Let’s take Far Cry 5, the recently released AAA title from Ubisoft, which is priced at $60 and even more if you go for the premium editions. At the Ubisoft site you have to really dig deep to discover the actual minimum system requirements, whereas at Steam it’s in your face straight away.
It’s worth pointing out that generally speaking, minimum system requirements are and never have been absolute, so the majority of gamers use the information purely as a guide. So imagine the disappointment of thousands of gamers who bought Far Cry 5, only to discover that their AMD Phenom CPU didn’t meet those minimum requirements because SSE 4.1 isn’t built into their processors. I’m not a lawyer, but if I were, I would probably say that Ubisoft had covered their asses by setting the FX-6300 as the baseline. But what they haven’t made clear is the fundamental issue here– the Denuvo DRM protection built into the game is what requires the SSE 4.1 instruction set and not the game itself. But then, why would they clarify this seemingly small detail? Because they need to sell bucket loads of games and they don’t need impediments blurring the optics of a highly publicised and hugely hyped game. Simply stating that an FX-6300 or i5-2400 are the minimum requirements today, is no longer enough I’m afraid, especially since the game itself is hobbled not only with Denuvo anti-theft, but also EAC anti-cheat systems for multiplayer and VM Protect. Makes you wonder how the game runs at all with that lot stacked on top of it.

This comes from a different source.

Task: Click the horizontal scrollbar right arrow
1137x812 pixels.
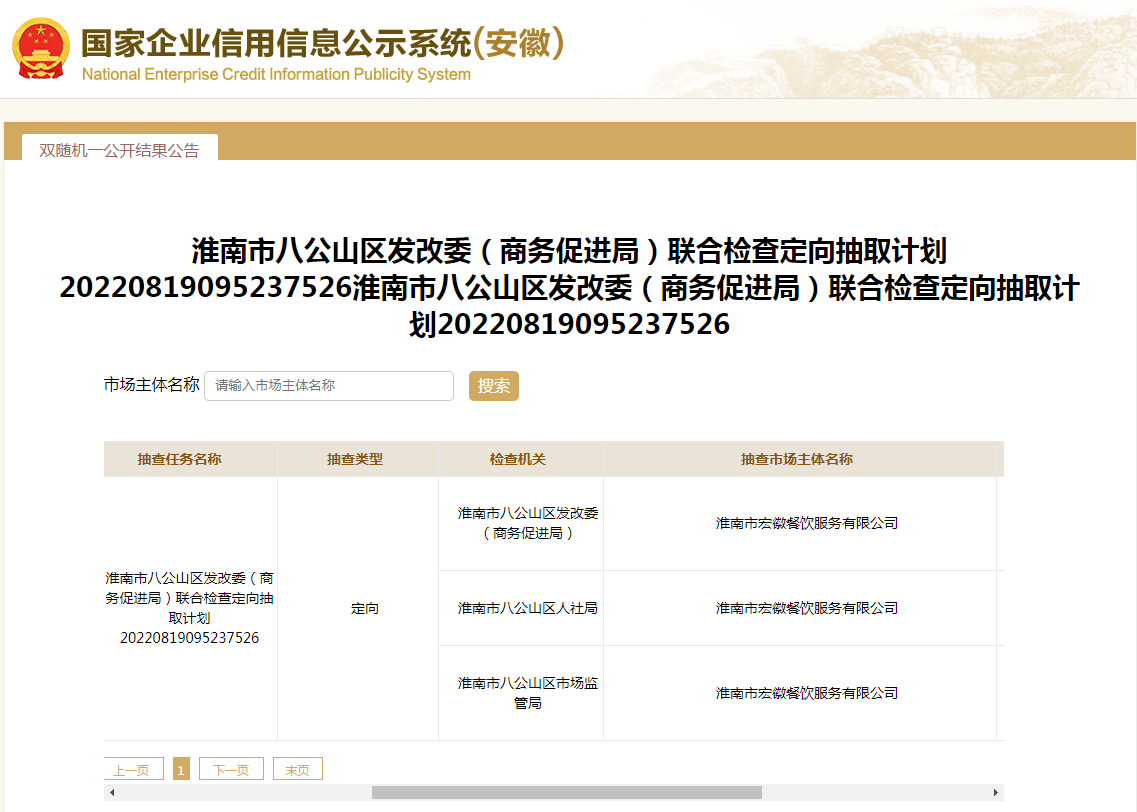Action: (996, 793)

So, if you run a Phenom CPU (or a CPU below the minimum stated requirements) you’ll be greeted with the above message which tells you not very much at all. To the average user this message is both alarming and confusing, is about as much help as a chocolate teapot and the only way I was able to discover the real reason for this error was to take to the, at times, noxious Steam forums.

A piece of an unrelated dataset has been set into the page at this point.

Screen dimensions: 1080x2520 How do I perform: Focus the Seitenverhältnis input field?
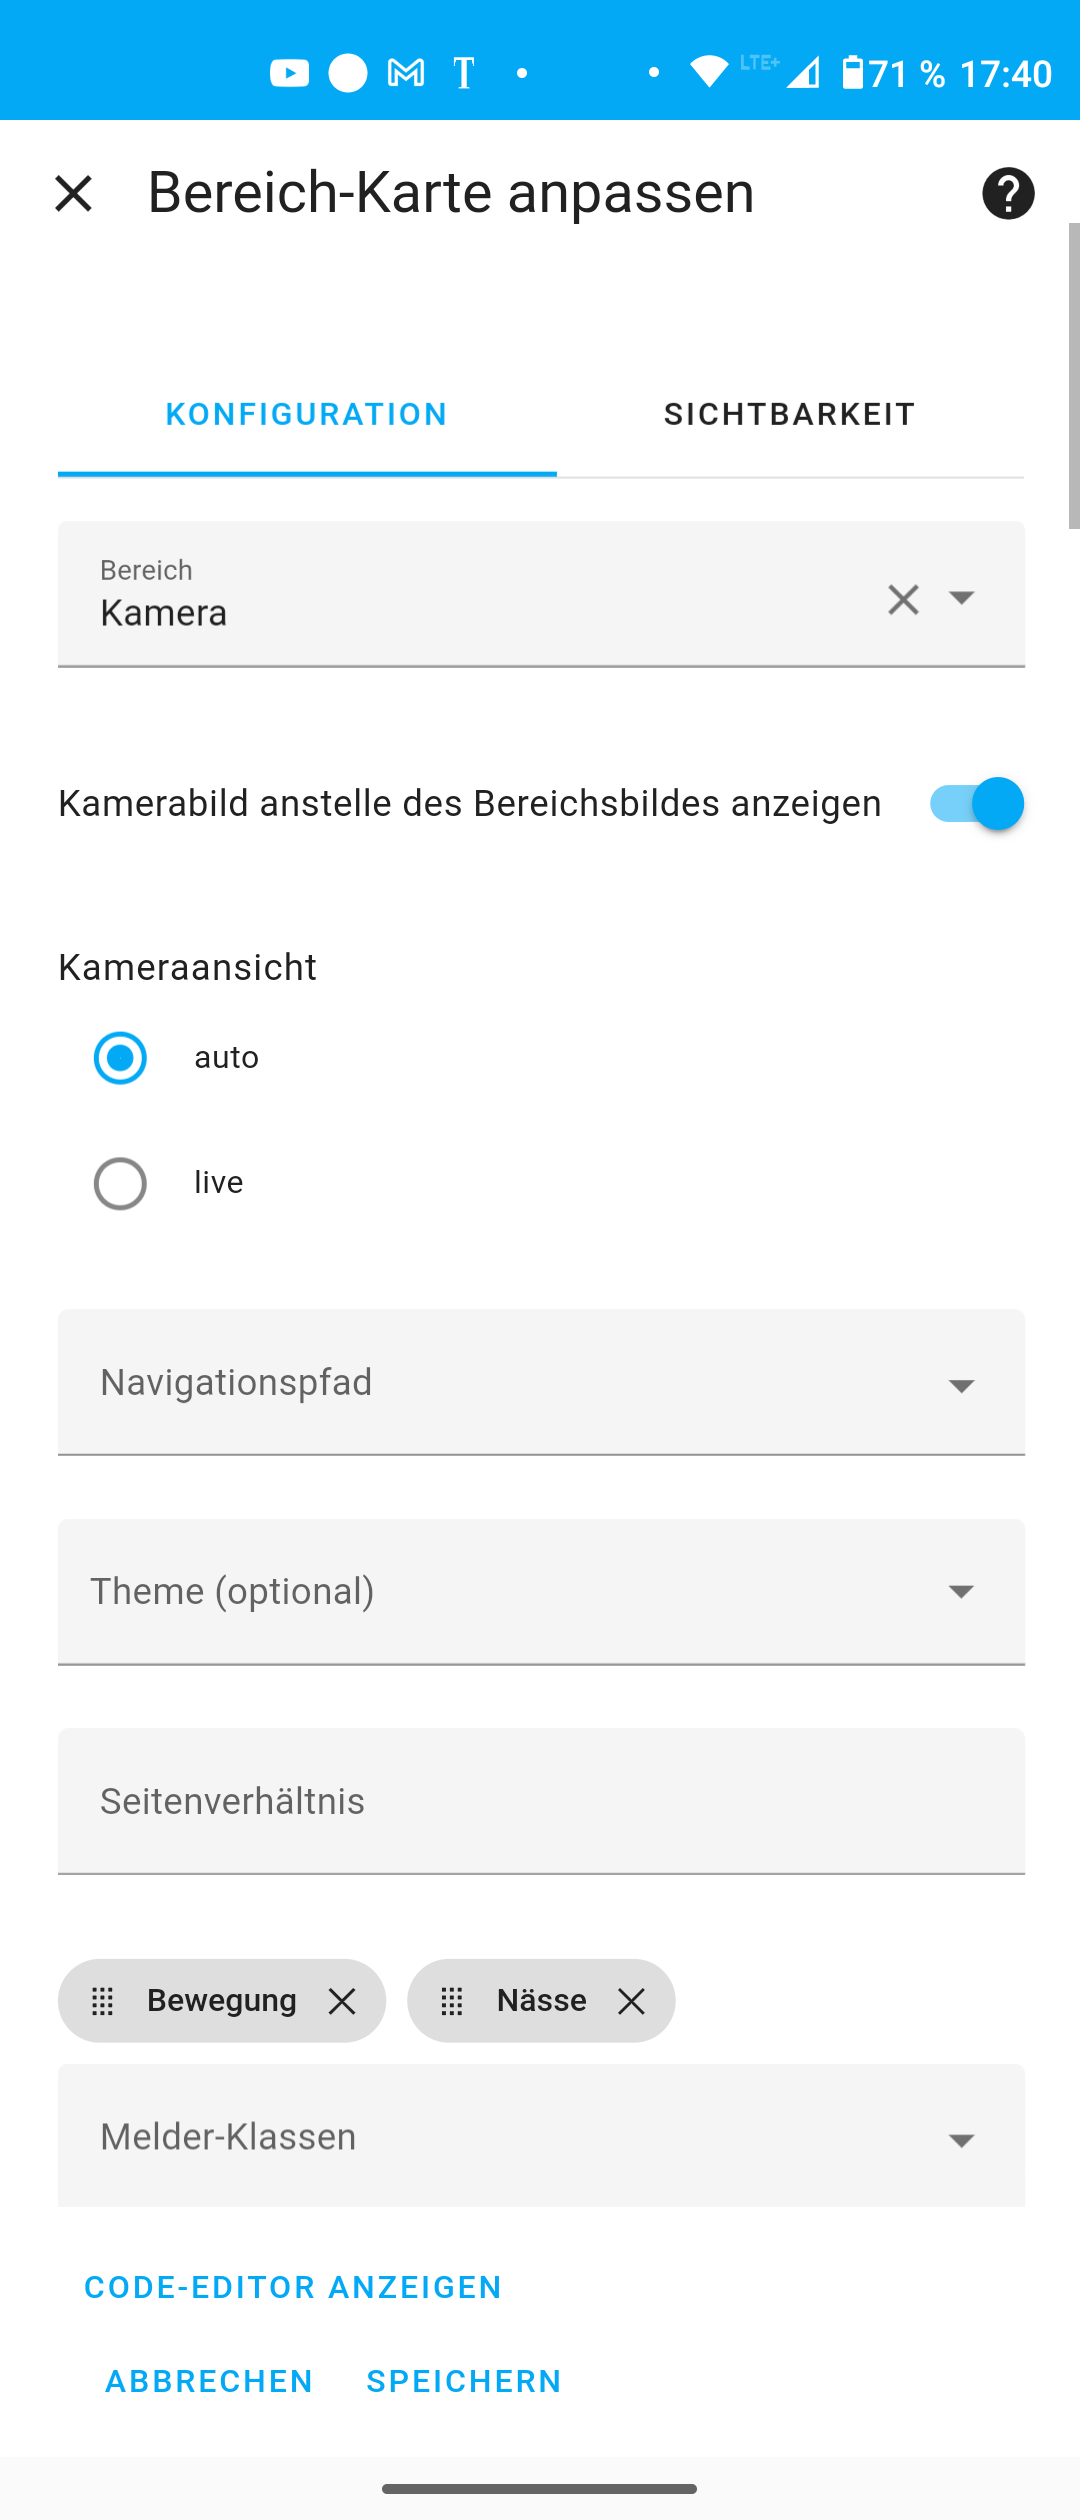(x=541, y=1801)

I’m in the fortunate position of owning two gaming machines, so this issue only affects my secondary rig which runs off a Phenom II x4 965, but either way it’s annoying because we all know that the game itself will run perfectly well on a quad core Phenom. The same sad situation was faced by gamers who bought Ubisoft’s Assassin’s Creed:Origins which was launched in October 2017 and to date, Ubisoft still hasn’t released a patch. On the other hand, publishers of other games incorporating Denuvo with the SSE 4.1 requirement, have indeed released patches as they understand the goodwill of their customers. Ergo, we pay their wages.
- Final Fantasy V
- Metal Gear Solid: The Phantom Pain
- No Man’s Sky
- Destiny 2
- Dishonored 2
Is Your AMD Phenom Now A Piece Of Junk?
What I find unfortunate are the sanctimonious and holier than thou comments both at the Steam forums and the Ubisoft community, which do nothing to alleviate the dilemma gamers now face. The fact is, the Phenom II quad core is still a perfectly decent processor for gaming, even though it’s been nearly a decade since its launch. Telling someone to upgrade their rig because a $60 game won’t run is totally out of proportion and only feeds the myth that you need to upgrade your PC every time a new game gets released. The fact is, replacing a Phenom II will require a new motherboard, CPU, memory and a clean Windows installation, which effectively is a sledgehammer to crack a nut. That’s akin to formatting your hard drive and reinstalling the OS because Notepad won’t run.
Far Cry 5 Was Cracked Within 19 Days Of Release
According to numerous reports floating around the net, the DRM on Far Cry 5 was cracked by all the usual suspects within weeks of its release, thus rendering the copy protection useless against pirates. If I were the big honcho at Ubisoft, and knowing that my top AAA game was now available through all the usual torrent locations, I’d be bending over backwards to ensure that those disgruntled gamers with Phenom CPUs threw their money at me instead, with the release of a patch. A gesture of goodwill in this instance would go a very long way, but I’m not holding my breath.